Liberals are worried about the undue influence of Putin-connected Russian oligarchs on Trump. But it might have made more sense to point out how his cabinet is filled with made-in-the-USA oligarchs...

Given the choice between trying to mount a real opposition to the Trump agenda and fuming about Trump being Moscow's man in Washington, it appears that Democrats have opted for the latter--and so have the liberals who tail them.

Now that there is blood in the water, the Democrats are coordinating all their efforts with the goal of winning back control of Congress in the 2018 midterm elections. But beyond the fact that people losing loved ones to deportation and facing massive health care cuts can't afford to wait almost two years, the Democrats' strategy isn't actually working.

A Gallup Poll released this week showed that the Democrats--despite a catastrophic crisis for Trump--dropped five percentage points in their favorability rating, to 40 percent, almost identical to Trump's Republicans.

The problem isn't that more people are rallying around Trump--whose popularity continues to be incredibly low for a new president--but that support for the Democrats among their own voters has fallen off--probably because those voters are sick and tired of a party that doesn't stand for anything other than being more responsible guardians of the status quo than Trump.

Amazingly, then, the same dynamic from the 2016 presidential election continues: Trump is increasingly unpopular, but so are his Democratic opponents--and the base voters for the Democratic Party are increasingly disillusioned.

Trump may yet be overthrown by his own corruption and incompetence, but before you bet on that outcome, remember this: That's what we all thought during the presidential campaign last year after the release of Trump's infamous "grab them by the pussy" tape.


JUST BECAUSE the Democrats will remain the "official" face of the opposition during the administration's continuing crisis doesn't mean the anger of millions of people toward Trump can be contained by their narrow political limits.

Every day seems to bring more evidence that Trump is unfit--not so much to be president, but to be considered fully human.

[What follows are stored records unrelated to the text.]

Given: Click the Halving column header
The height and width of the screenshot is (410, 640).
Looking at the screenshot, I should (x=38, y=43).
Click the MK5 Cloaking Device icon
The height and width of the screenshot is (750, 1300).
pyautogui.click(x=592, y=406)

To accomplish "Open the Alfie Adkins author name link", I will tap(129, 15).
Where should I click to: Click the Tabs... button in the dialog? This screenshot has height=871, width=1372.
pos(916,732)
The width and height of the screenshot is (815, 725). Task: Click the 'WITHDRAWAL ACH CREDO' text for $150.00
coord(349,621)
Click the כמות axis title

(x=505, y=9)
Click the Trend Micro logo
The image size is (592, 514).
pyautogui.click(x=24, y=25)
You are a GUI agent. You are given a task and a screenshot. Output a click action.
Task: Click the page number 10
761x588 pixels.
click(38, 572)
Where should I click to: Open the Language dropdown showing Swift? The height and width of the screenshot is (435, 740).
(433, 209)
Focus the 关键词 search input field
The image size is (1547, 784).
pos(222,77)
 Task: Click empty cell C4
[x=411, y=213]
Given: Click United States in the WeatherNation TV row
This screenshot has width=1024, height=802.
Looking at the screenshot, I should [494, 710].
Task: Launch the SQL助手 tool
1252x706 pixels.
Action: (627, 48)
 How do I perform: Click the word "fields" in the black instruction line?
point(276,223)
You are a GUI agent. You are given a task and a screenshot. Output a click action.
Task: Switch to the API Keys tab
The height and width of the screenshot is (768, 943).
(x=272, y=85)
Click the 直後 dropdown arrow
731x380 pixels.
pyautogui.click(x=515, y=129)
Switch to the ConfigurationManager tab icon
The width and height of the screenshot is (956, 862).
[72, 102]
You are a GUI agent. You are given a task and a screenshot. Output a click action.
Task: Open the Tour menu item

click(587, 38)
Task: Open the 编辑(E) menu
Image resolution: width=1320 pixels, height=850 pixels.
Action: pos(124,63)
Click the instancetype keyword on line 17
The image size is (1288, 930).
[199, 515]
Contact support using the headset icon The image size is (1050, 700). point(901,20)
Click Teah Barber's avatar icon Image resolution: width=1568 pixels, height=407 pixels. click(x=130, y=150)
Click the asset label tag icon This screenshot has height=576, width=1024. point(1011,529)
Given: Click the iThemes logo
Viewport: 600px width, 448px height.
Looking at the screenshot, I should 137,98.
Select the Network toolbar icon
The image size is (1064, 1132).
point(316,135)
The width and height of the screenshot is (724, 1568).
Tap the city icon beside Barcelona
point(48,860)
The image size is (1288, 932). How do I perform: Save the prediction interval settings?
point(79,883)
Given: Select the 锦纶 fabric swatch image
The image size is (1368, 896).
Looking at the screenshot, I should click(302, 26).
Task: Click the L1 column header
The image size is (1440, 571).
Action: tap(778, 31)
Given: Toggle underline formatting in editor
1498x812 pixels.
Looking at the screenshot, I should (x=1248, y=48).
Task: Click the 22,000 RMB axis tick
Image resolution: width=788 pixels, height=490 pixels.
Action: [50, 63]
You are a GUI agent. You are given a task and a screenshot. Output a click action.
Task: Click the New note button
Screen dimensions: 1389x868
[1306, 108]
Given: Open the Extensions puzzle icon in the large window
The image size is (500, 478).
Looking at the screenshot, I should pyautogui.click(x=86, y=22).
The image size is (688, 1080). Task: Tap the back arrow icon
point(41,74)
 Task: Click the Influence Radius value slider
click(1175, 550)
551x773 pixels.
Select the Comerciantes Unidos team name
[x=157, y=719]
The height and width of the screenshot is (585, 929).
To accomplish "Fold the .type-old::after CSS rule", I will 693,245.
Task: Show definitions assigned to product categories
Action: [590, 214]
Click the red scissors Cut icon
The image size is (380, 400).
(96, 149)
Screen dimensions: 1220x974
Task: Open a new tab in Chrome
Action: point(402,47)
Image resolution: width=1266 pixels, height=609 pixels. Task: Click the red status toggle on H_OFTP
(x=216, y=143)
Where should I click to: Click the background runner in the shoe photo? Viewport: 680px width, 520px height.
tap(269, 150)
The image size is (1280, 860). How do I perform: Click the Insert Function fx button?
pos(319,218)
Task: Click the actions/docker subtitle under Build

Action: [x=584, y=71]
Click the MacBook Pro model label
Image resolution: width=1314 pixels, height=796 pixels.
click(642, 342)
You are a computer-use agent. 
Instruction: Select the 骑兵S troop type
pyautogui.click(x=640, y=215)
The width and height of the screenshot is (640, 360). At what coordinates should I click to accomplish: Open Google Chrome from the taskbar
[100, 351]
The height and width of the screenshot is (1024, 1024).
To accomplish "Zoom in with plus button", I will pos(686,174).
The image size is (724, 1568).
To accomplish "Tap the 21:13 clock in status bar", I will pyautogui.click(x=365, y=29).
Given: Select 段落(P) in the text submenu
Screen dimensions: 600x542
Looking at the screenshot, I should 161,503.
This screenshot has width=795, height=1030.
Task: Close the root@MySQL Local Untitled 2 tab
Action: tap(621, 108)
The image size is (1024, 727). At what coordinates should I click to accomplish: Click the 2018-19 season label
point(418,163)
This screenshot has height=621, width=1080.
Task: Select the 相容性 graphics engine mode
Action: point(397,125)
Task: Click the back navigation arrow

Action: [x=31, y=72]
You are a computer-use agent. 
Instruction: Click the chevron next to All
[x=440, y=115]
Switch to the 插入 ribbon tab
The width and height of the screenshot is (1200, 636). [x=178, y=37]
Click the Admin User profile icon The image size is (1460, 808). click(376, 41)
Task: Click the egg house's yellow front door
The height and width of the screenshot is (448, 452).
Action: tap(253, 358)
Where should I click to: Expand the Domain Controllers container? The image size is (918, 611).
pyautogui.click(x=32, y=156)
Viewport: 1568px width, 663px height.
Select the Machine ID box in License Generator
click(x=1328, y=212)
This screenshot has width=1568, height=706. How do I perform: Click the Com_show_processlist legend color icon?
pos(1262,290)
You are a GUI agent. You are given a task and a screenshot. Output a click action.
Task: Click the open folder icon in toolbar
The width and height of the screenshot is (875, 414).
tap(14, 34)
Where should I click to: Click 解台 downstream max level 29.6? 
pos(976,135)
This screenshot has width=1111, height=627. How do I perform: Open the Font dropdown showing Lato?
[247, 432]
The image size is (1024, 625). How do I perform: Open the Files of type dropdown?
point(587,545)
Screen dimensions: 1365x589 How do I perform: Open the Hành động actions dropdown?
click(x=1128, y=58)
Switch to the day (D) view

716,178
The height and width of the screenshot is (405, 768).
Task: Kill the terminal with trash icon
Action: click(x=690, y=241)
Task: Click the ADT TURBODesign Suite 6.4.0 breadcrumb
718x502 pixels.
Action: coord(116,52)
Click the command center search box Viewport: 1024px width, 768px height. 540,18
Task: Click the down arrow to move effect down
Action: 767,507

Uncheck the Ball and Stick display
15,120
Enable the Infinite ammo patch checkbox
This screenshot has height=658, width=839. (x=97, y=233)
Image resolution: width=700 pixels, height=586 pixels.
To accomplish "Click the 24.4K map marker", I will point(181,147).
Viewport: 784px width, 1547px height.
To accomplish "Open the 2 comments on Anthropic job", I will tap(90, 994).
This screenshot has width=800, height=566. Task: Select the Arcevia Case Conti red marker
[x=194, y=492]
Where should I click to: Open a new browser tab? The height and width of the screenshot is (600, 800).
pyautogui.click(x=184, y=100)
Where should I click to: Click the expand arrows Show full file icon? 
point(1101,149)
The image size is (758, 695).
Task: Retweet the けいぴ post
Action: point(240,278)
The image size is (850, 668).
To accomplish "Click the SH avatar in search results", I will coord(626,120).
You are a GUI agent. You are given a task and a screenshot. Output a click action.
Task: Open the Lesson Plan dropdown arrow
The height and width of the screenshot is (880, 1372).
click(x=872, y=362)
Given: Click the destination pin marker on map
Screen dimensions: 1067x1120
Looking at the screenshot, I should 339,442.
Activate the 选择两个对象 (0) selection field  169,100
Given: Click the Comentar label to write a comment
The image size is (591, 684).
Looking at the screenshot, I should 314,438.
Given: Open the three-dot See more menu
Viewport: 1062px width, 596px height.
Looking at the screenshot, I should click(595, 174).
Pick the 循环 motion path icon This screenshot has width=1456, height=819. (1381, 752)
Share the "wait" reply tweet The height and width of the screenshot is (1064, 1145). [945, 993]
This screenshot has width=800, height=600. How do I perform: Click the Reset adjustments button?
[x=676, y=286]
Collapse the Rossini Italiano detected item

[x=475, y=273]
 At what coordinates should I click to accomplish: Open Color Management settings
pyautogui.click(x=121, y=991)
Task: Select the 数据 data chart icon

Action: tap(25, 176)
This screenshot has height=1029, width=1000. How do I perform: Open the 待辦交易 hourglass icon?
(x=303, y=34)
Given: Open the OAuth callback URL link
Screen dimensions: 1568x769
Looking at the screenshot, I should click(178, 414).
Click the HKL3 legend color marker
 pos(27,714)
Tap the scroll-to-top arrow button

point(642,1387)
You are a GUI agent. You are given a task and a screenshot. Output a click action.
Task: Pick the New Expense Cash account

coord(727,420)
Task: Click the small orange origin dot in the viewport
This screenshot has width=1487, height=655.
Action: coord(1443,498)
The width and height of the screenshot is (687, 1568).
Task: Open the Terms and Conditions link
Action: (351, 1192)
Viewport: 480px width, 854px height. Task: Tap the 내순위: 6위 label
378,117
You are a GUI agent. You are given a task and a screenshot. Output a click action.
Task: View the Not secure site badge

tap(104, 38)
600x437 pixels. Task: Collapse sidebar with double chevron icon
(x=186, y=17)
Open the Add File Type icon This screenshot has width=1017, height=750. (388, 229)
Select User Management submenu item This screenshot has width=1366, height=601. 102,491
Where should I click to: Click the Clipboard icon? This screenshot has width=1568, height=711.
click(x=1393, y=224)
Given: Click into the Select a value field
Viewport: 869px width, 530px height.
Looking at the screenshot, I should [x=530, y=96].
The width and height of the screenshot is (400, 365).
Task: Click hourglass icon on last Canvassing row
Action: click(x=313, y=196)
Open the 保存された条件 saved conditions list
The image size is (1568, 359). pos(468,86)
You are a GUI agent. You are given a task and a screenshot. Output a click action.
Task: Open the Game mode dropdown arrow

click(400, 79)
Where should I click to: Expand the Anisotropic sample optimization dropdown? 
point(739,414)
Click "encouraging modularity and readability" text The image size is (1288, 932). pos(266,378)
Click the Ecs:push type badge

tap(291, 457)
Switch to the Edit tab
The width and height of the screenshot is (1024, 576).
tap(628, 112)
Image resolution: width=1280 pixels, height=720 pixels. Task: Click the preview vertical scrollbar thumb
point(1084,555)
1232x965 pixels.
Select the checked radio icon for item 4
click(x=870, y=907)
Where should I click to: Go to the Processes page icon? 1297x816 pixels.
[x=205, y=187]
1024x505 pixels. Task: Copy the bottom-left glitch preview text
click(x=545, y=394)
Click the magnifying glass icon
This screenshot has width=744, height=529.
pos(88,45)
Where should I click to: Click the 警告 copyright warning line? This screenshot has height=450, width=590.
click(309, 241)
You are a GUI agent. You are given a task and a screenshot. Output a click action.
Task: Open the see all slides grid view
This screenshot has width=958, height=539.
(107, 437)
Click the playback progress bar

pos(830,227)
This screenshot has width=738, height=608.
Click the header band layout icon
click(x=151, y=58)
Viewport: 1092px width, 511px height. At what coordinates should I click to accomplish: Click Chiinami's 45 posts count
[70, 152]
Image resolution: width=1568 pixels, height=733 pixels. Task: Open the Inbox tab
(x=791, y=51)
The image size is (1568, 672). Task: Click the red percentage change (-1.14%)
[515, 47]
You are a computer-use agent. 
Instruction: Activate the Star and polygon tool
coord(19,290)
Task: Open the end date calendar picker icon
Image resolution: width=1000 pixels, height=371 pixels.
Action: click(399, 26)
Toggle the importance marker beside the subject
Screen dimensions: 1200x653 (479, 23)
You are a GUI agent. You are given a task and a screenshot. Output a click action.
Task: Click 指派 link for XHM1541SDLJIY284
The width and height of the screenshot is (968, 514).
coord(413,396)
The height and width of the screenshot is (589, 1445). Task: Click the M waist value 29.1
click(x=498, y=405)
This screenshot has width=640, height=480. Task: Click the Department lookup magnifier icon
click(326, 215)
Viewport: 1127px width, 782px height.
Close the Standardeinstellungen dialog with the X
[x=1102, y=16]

But all his outrages reveal fundamental problems with the system that made him "the most powerful man in the world."

For example, while the Democrats are obsessed by suspicions about Russian plots to subvert last year's election, it's more likely that Trump is afraid an investigation will uncover shady business dealings going back many years before 2016.

But if anyone in Washington is willing to be honest, this is the norm for political leaders of both major parties. Given the dubious history of the Clinton Foundation, would Hillary Clinton want to set the precedent that you can be removed from office for blurring the line between business and political relationships with foreign officials?

Those on the left who conclude that the power struggle in Washington today is a distraction--or, worse, who speculate about whether President Trump is a lesser evil to President Pence--are missing the point.

Millions of people who already oppose Trump are finding urgent new reasons every day to want to change the world. The problem is if they stop there and wait to see if Robert Mueller does the job or the Democrats finally step up. Even if they go after Trump, their mission will be to preserve the status quo around him.

The anger at Trump has to be channeled into active opposition. Socialists and the left can make the case that the whole system should be impeached. We can draw larger numbers into the important initiatives to challenge the Trump menace in the day to day--like confronting the immigration police when they try to victimize the undocumented.

And we can bring further focus and organizational clarity to our socialist alternative to an entire system based on greed, lies and hate.